L’architecture clinquante des bonnes intentions
Candyman 2021 a l’ossature des films riches, beaux, engagés, mais n’a pas trouvé l’équilibre entre son approche esthétique et ses personnages creux qui mettent à mal la réalité psychologique désirée. A cela, il faut ajouter la fadeur de l’acteur principal, que l’on avait trouvé si bon dans The Get Down. Tous muscles dehors, sa plongée dans l’enfer d’épiphanies et de révélations douloureuses lors de son investigation sur le quartier ghetto de Cabrini Green, à Chicago, ne se fait pas viscères au ventre. Nia DaCosta le dirige comme une figure masculine à la virilité métrosexuelle, aseptisée, sans une once d’ambiguïté si ce n’est son rapport opportuniste à la célébrité.

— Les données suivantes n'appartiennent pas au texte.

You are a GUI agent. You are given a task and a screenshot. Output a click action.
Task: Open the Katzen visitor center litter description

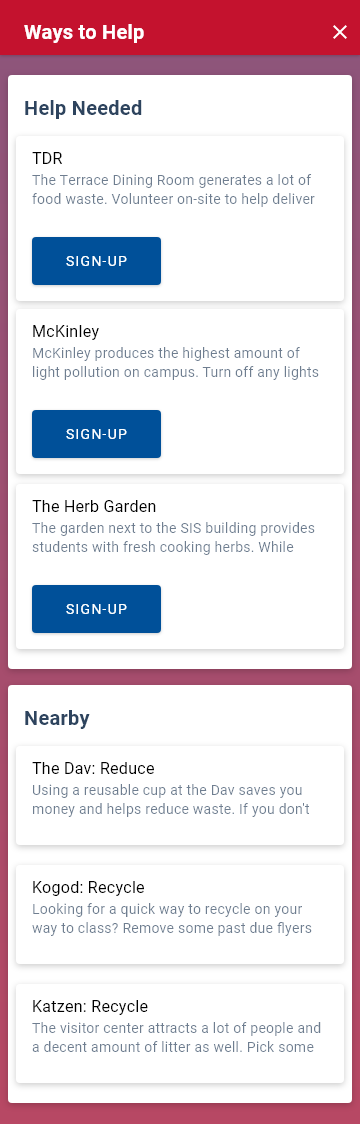176,1038
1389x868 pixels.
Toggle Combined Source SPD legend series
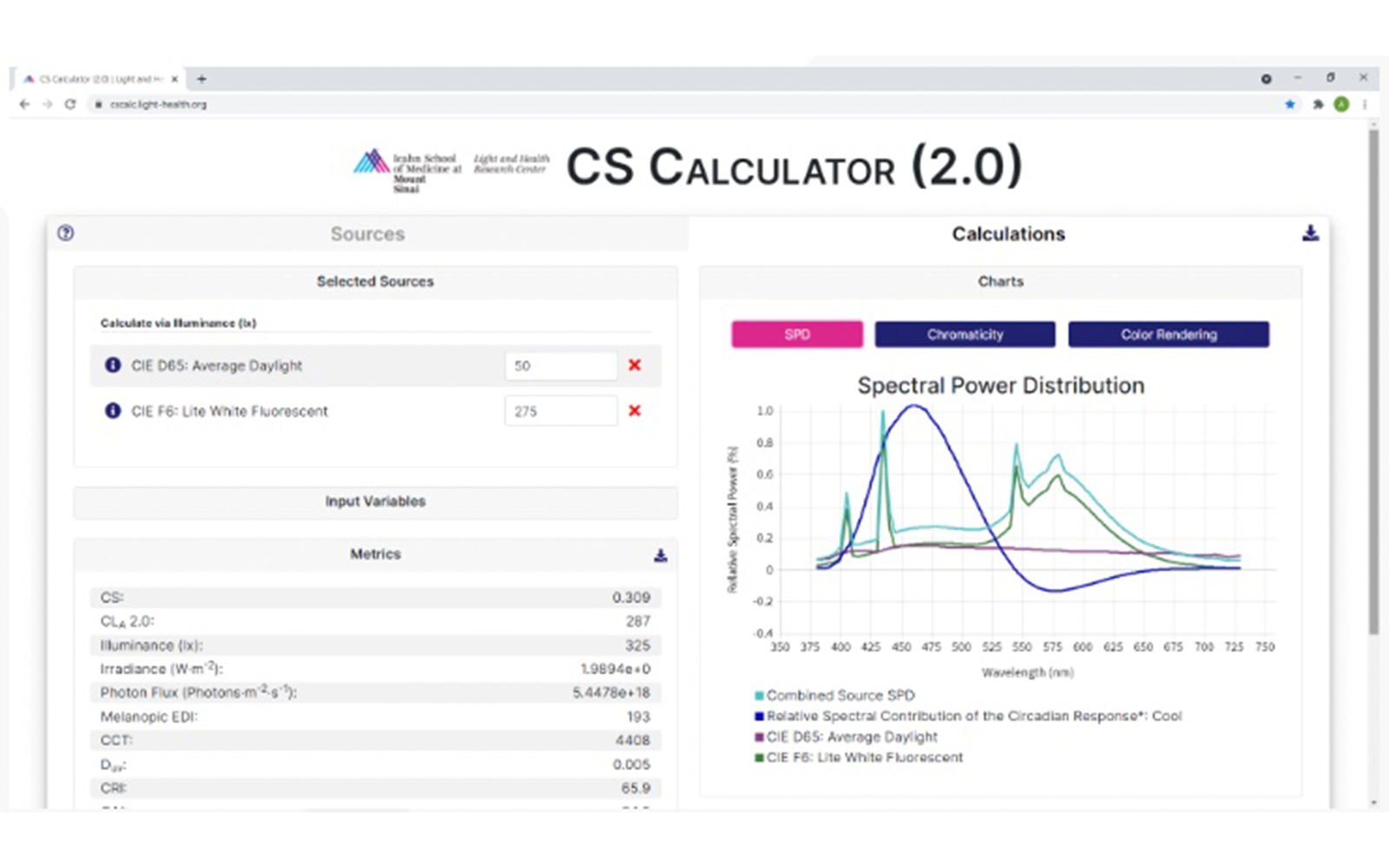[839, 695]
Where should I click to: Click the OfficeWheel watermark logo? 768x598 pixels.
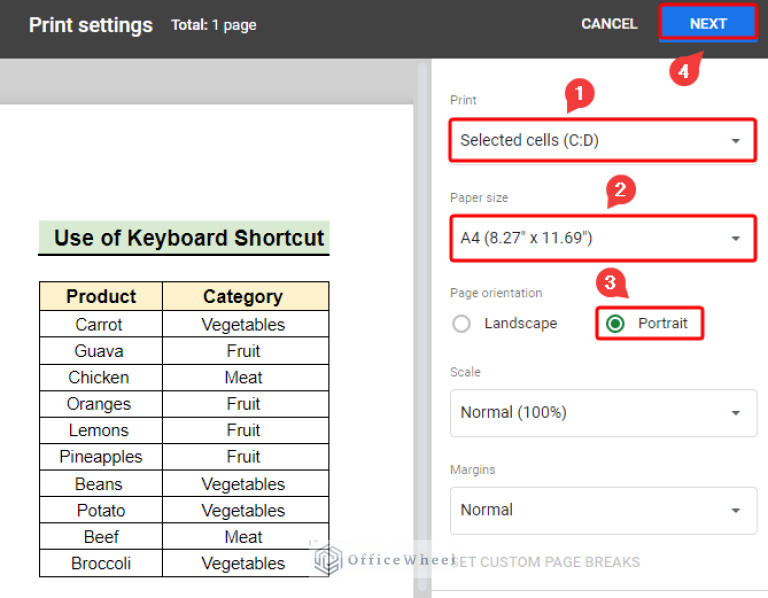coord(328,560)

Quand, en 1992, le personnage de Virginia Madsen nous faisait sombrer dans la folie et la paranoïa, le sequel se mue en une instrumentalisation clinquante de l’actualité américaine. Il brasse les sujets du moment qui font l’actualité : violences policières, ghettoïsation, gentrification. Les thèmes sont passionnants, mais traités facilement, sans sonder toutes les horreurs de la vérité sociale. Les scènes de violence policière relèvent du cliché quand les conditions de vie sordides des habitants du premier Candyman nous filaient le bourdon. Le film de Bernard Rose était pesant, ancré dans une réalité urbaine des grands projets sociaux qui nous parlaient également, à nous Européens.

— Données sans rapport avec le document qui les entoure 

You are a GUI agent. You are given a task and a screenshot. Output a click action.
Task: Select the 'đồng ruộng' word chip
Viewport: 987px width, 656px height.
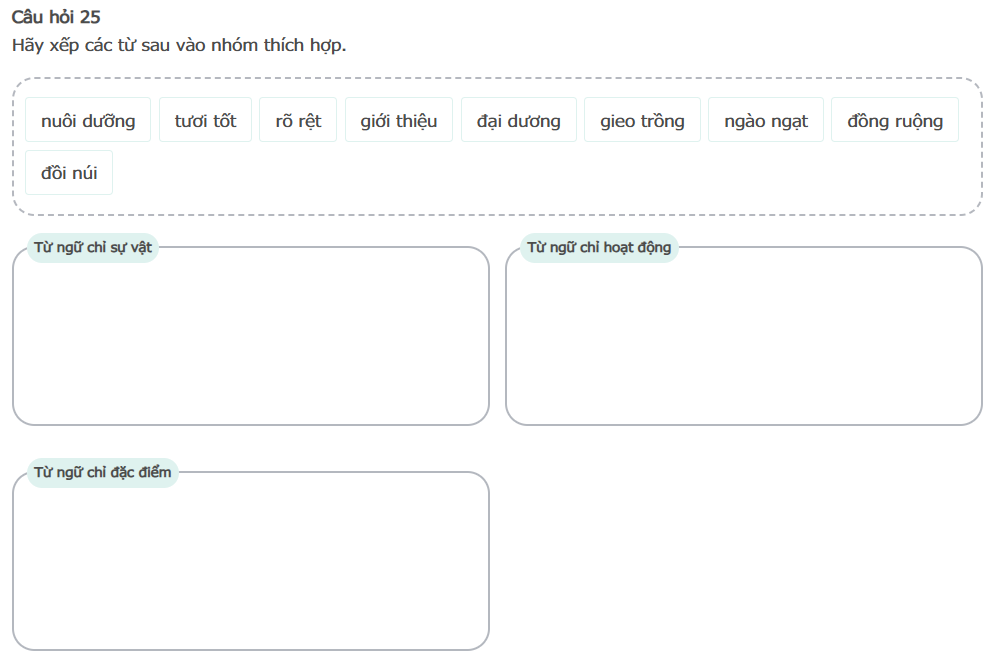894,120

Contrairement au récent Queen & Slim, qui donnait corps, chair et talent à son duo iconique (les deux films sont sortis chez Universal, d’où le choix de la comparaison), les personnages de Candyman tombent dans la vacuité de bobos sans charisme, dans une dimension mode et artistique qui crée une distance. Peintres, directeur de galerie d’art, critique : ce milieu nous est brossé de façon tant rédhibitoire qu’on n’entre jamais dans l’enfer labyrinthique du personnage que joue Yahya Abdul-Mateen II. Ce nouveau numéro de Candyman essaie de relancer la fabrication perpétuelle du mythe urbain, en élaborant l’idée de ruche de victimes vengeresses pour filer la métaphore de l’abeille, née dans l’esprit de Clive Barker.
Entre métaphores et symboles, Candyman 2021 hésite
Mais l’aspect métaphorique échoue à donner une relecture satisfaisante. Le scénario confond symboles, figures et métaphores. En 1992, Candyman était une formidable œuvre métaphorique qui donnait sens et humanité à la monstruosité urbaine et historique. Jusque dans sa musique cyclique ressassant les horreurs perpétuées sur un peuple dans la répétition, la relecture agite les symboles comme seule arme pour brouiller les pistes.

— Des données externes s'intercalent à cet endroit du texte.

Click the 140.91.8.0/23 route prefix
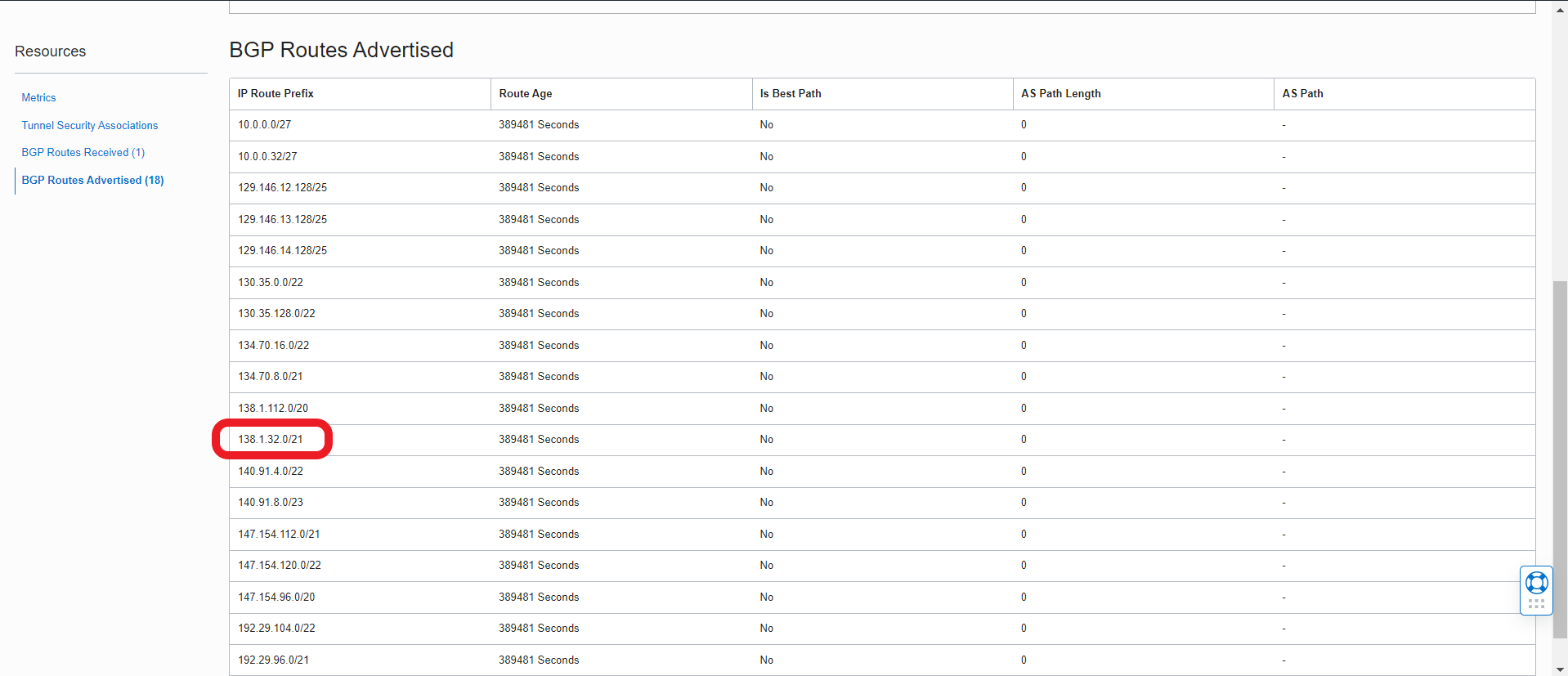Viewport: 1568px width, 676px height. (x=271, y=502)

(foreground, left) Brianna Cartwright (Teyonah Parris) in Candyman, directed by Nia DaCosta.
Les techniciens ont fait un beau travail, la caméra est belle, la photographie se regarde le nombril. Mais avec pareil tare dans l’interprétation – la dégradation et la mue progressives du personnage central, que l’on pourrait qualifier de cronenbergienne, ne suscite aucune empathie ou autres sentiments -, la splendeur devient prétention, vacuité, oubliant l’essentiel, à savoir pourvoir le film d’une âme.
Au final, Candyman 2021, qui profite de critiques élogieuses au Royaume-Uni et aux USA, est un film qui ressemble à son époque de combats génériques sur les réseaux sociaux, à grand renfort de hashtags. Le sequel n’est pas mauvais et se positionne même plus haut que la plupart des films de ce genre actuel, notamment les produits bâclés sur Netflix et autres plateformes de VOD, mais il fait pale figure face au métrage d’origine dont on reste encore hanté par ces monstres et démons. Humains et folkloriques.